# moving from Ireland to saskatoon



## Andy H (Mar 16, 2012)

I am moving from Ireland to Saskatoon and I am wondering if anybody can point me in the right direction for the following
1. good reasonably priced removal companies (no furniture, only computers, clothes and paperwork)
2. good locations in the city to rent 
3. what is public transport like or will i need to purchase a car
4. if i need a car what are the prices like for good 5-10 year 2nd hand cars and cost of insurance?

thanks in advance for all comments


----------



## Wexford_Ireland (Mar 6, 2012)

Insurance is heavy, even in Saskatchewan where it's state insurance, expect to pay 1200 and that's for a local.

Not sure how it will work out for you with no transferable no claims bonus. Oh and your drivers license isn't valid you'll have to take a one off test to convert and if you fail you'll be doing the provisional licenses thing. Google G1, G2 and G driver categories.

John


----------



## JGK (Dec 12, 2009)

Wexford_Ireland said:


> Insurance is heavy, even in Saskatchewan where it's state insurance, expect to pay 1200 and that's for a local.
> 
> Not sure how it will work out for you with no transferable no claims bonus. Oh and your drivers license isn't valid you'll have to take a one off test to convert and if you fail you'll be doing the provisional licenses thing. Google G1, G2 and G driver categories.
> 
> John


If you think that's heavy, thank god your not in the GTA. I'm in SK and have 9 years clean driving in Canada so I'm paying between $700 - 800 when left the GTA in 2009 my next renewal was priced at $1600.


----------



## Andy H (Mar 16, 2012)

thanks for the replies. 
Cars will be a big thing as unfortunately i have to leave my rallycar in Ireland. whats the motorsport scene like in saskatoon?

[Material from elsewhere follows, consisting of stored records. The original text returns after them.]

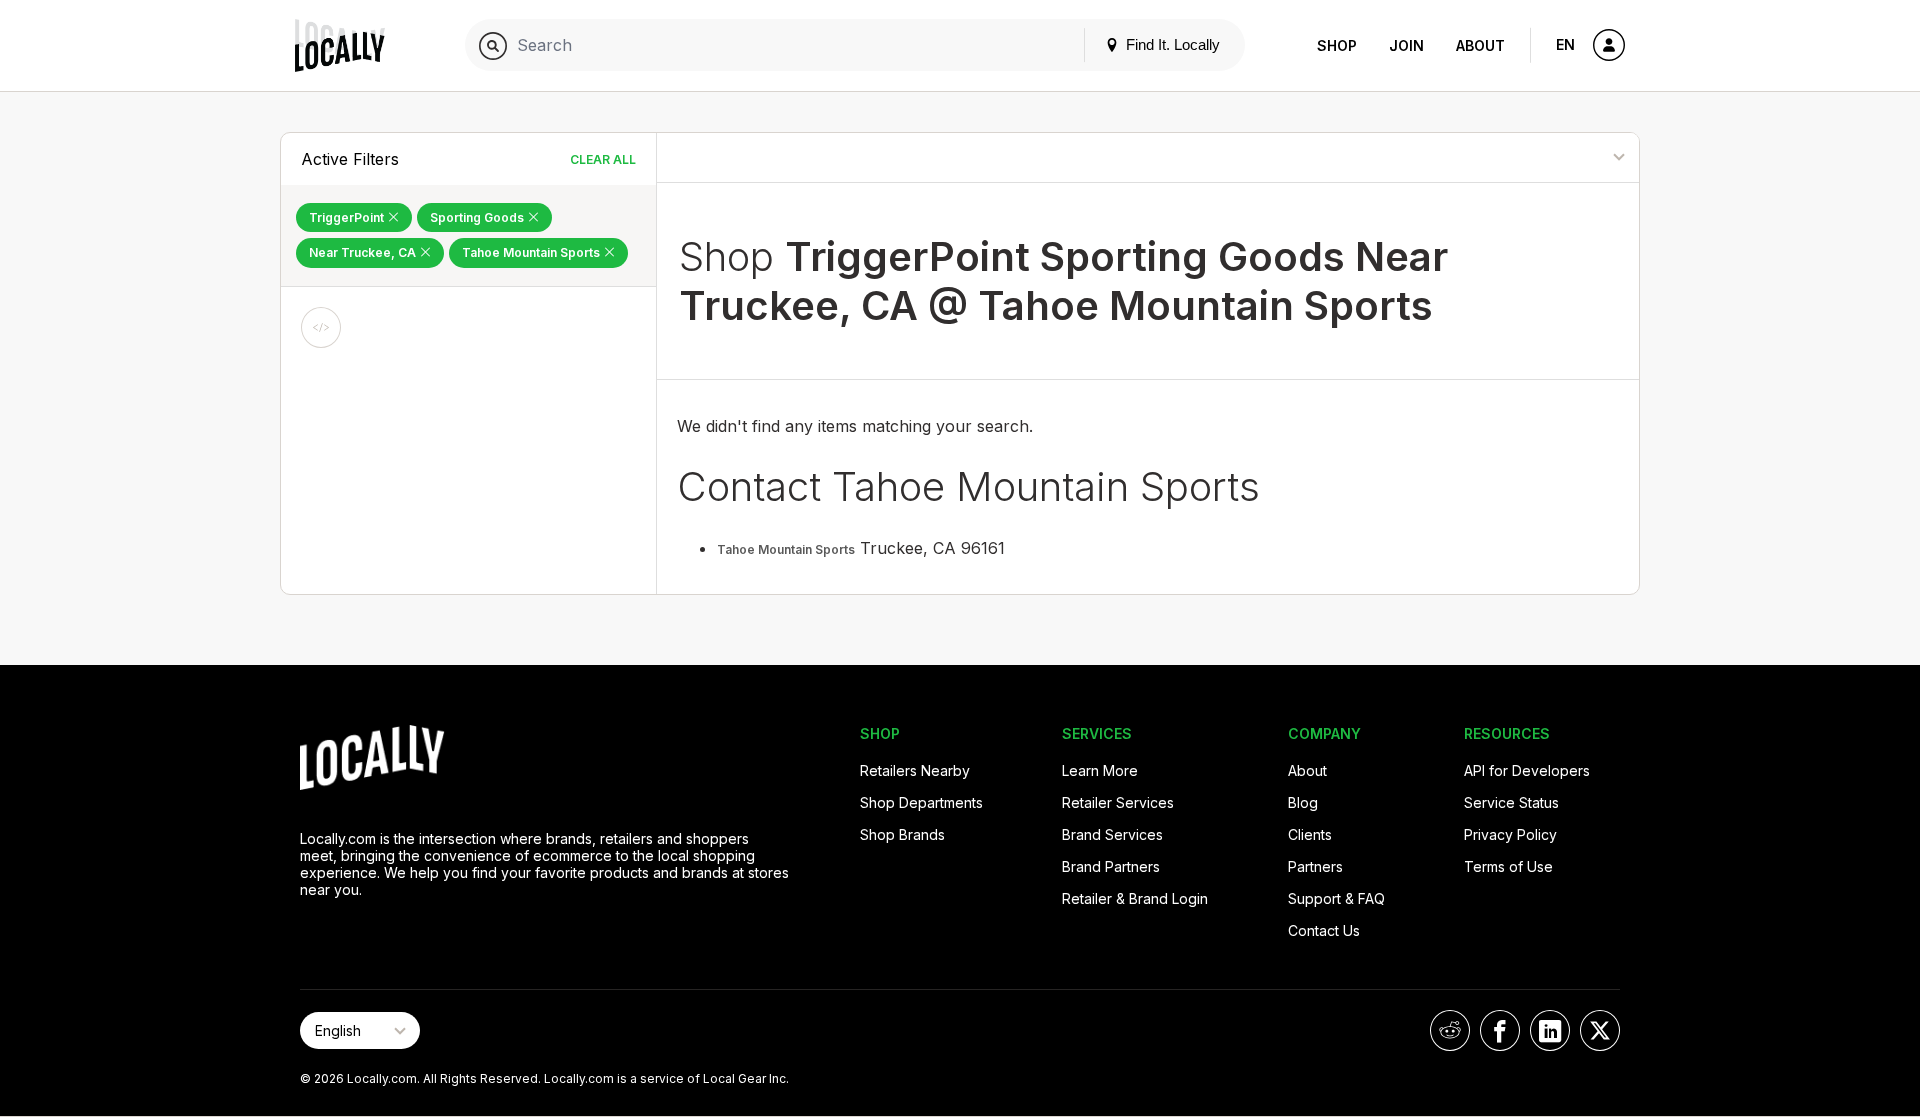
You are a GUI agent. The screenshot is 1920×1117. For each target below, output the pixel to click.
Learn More (1100, 770)
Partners (1315, 866)
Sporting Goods (478, 217)
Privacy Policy (1510, 834)
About (1480, 45)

whats apartment rental and locations like 

andy


----------



## Andy H (Mar 16, 2012)

JGK said:


> If you think that's heavy, thank god your not in the GTA. I'm in SK and have 9 years clean driving in Canada so I'm paying between $700 - 800 when left the GTA in 2009 my next renewal was priced at $1600.


whats GTA???


----------



## Wexford_Ireland (Mar 6, 2012)

*G*reater *T*oronto *A*rea


----------